Assigned task:
Instruction for the data below: set down exactly the lines from the line with "Expand the xiaomi_camera_videos" to the line with "The width and height of the screenshot is (575, 266).", inclusive, and no others.
....
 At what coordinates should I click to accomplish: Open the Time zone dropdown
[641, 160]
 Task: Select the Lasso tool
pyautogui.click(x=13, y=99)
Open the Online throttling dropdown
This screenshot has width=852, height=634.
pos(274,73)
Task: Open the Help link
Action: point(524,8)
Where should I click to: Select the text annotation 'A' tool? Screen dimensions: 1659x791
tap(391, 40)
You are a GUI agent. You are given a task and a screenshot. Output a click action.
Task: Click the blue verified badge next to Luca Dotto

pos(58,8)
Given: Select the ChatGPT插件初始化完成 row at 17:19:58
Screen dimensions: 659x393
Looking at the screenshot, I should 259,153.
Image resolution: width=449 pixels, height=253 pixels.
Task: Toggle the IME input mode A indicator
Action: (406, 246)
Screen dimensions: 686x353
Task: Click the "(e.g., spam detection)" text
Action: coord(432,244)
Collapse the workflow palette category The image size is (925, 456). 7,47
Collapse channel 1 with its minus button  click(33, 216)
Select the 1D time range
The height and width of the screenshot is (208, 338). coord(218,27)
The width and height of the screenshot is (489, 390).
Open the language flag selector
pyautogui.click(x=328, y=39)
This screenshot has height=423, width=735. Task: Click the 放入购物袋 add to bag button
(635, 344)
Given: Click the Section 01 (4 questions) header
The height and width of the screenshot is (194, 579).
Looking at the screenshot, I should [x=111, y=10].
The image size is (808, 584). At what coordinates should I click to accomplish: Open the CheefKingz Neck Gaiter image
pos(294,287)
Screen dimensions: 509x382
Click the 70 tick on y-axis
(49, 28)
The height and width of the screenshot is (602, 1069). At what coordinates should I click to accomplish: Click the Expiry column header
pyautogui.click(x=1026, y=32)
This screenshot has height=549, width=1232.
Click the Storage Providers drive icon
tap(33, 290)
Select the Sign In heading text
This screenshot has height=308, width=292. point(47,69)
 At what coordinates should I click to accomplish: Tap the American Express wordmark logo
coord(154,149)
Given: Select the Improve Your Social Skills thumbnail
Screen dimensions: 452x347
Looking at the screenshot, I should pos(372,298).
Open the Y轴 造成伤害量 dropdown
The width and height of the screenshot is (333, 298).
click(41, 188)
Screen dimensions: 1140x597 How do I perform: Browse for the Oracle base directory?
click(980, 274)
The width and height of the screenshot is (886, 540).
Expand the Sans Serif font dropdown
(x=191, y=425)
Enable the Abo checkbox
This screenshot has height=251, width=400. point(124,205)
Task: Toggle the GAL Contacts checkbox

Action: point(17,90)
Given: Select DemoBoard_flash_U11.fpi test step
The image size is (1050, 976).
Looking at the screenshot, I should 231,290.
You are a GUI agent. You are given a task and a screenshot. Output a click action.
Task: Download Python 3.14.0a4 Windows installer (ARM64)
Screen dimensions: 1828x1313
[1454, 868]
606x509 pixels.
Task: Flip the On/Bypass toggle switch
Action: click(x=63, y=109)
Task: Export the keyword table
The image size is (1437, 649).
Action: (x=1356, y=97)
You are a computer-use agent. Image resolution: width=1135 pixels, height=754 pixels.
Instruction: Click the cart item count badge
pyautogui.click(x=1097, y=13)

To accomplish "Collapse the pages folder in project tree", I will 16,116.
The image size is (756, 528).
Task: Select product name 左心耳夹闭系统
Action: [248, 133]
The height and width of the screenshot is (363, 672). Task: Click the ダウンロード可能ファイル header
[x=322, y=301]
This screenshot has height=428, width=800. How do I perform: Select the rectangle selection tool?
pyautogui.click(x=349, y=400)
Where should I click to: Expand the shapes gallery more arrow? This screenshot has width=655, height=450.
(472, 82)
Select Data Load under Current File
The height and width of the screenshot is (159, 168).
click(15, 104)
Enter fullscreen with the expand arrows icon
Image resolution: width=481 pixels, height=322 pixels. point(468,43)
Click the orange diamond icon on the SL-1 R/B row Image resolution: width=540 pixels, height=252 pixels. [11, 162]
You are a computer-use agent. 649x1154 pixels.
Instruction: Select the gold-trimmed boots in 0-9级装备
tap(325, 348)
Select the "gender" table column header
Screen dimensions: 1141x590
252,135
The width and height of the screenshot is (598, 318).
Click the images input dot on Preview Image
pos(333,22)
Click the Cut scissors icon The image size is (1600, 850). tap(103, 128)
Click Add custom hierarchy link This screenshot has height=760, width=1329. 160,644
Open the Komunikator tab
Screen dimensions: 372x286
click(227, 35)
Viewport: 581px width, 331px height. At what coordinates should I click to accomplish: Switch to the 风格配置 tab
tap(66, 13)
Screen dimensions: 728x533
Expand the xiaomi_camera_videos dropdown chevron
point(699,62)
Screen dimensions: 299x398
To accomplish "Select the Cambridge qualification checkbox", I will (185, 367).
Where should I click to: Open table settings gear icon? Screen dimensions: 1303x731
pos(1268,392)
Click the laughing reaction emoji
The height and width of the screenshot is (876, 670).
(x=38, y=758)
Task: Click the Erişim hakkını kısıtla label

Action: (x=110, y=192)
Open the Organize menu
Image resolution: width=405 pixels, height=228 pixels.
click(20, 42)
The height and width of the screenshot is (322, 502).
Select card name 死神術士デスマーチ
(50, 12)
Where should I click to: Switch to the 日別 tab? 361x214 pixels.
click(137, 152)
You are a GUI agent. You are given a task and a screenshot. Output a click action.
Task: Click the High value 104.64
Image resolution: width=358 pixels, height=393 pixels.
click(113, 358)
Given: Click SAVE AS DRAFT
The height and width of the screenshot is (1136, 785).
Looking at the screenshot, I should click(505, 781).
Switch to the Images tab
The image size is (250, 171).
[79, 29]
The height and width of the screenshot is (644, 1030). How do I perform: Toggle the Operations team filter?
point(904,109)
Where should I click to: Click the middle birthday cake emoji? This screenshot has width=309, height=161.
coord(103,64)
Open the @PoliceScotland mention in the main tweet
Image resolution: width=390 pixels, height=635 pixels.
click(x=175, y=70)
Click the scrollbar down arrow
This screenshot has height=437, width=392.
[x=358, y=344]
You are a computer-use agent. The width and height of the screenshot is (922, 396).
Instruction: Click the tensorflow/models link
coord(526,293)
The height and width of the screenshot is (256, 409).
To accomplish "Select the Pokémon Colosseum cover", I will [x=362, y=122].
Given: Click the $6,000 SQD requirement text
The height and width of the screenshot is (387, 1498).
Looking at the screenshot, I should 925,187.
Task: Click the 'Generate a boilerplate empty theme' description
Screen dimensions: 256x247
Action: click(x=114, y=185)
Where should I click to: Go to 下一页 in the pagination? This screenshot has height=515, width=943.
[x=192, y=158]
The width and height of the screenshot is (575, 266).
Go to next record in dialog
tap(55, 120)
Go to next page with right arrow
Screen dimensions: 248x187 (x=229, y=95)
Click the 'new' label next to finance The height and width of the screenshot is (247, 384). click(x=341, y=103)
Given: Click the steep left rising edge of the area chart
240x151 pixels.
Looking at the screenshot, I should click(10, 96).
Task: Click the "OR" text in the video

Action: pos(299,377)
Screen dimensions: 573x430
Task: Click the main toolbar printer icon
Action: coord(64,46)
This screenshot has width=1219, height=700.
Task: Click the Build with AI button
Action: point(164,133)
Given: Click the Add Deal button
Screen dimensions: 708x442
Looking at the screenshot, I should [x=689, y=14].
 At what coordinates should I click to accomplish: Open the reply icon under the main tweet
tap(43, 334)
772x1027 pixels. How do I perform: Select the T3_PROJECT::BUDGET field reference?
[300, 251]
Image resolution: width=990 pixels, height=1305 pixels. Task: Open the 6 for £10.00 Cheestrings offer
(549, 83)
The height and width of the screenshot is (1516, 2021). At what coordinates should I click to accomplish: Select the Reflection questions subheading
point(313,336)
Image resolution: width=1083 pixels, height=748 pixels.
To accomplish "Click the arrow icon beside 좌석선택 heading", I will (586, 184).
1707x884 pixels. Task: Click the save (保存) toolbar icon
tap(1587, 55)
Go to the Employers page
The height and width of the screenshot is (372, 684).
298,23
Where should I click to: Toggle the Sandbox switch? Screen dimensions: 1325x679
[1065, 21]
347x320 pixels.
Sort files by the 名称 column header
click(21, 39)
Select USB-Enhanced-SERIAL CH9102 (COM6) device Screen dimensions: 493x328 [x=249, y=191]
....
Answer to the exercise:
Expand the xiaomi_camera_videos dropdown chevron
point(699,62)
Screen dimensions: 299x398
To accomplish "Select the Cambridge qualification checkbox", I will (185, 367).
Where should I click to: Open table settings gear icon? Screen dimensions: 1303x731
pos(1268,392)
Click the laughing reaction emoji
The height and width of the screenshot is (876, 670).
(x=38, y=758)
Task: Click the Erişim hakkını kısıtla label

Action: (x=110, y=192)
Open the Organize menu
Image resolution: width=405 pixels, height=228 pixels.
click(20, 42)
The height and width of the screenshot is (322, 502).
Select card name 死神術士デスマーチ
(50, 12)
Where should I click to: Switch to the 日別 tab? 361x214 pixels.
click(137, 152)
You are a GUI agent. You are given a task and a screenshot. Output a click action.
Task: Click the High value 104.64
Image resolution: width=358 pixels, height=393 pixels.
click(113, 358)
Given: Click SAVE AS DRAFT
The height and width of the screenshot is (1136, 785).
Looking at the screenshot, I should click(505, 781).
Switch to the Images tab
The image size is (250, 171).
[79, 29]
The height and width of the screenshot is (644, 1030). How do I perform: Toggle the Operations team filter?
point(904,109)
Where should I click to: Click the middle birthday cake emoji? This screenshot has width=309, height=161.
coord(103,64)
Open the @PoliceScotland mention in the main tweet
Image resolution: width=390 pixels, height=635 pixels.
click(x=175, y=70)
Click the scrollbar down arrow
This screenshot has height=437, width=392.
[x=358, y=344]
You are a computer-use agent. The width and height of the screenshot is (922, 396).
Instruction: Click the tensorflow/models link
coord(526,293)
The height and width of the screenshot is (256, 409).
To accomplish "Select the Pokémon Colosseum cover", I will [x=362, y=122].
Given: Click the $6,000 SQD requirement text
The height and width of the screenshot is (387, 1498).
Looking at the screenshot, I should 925,187.
Task: Click the 'Generate a boilerplate empty theme' description
Screen dimensions: 256x247
Action: click(x=114, y=185)
Where should I click to: Go to 下一页 in the pagination? This screenshot has height=515, width=943.
[x=192, y=158]
The width and height of the screenshot is (575, 266).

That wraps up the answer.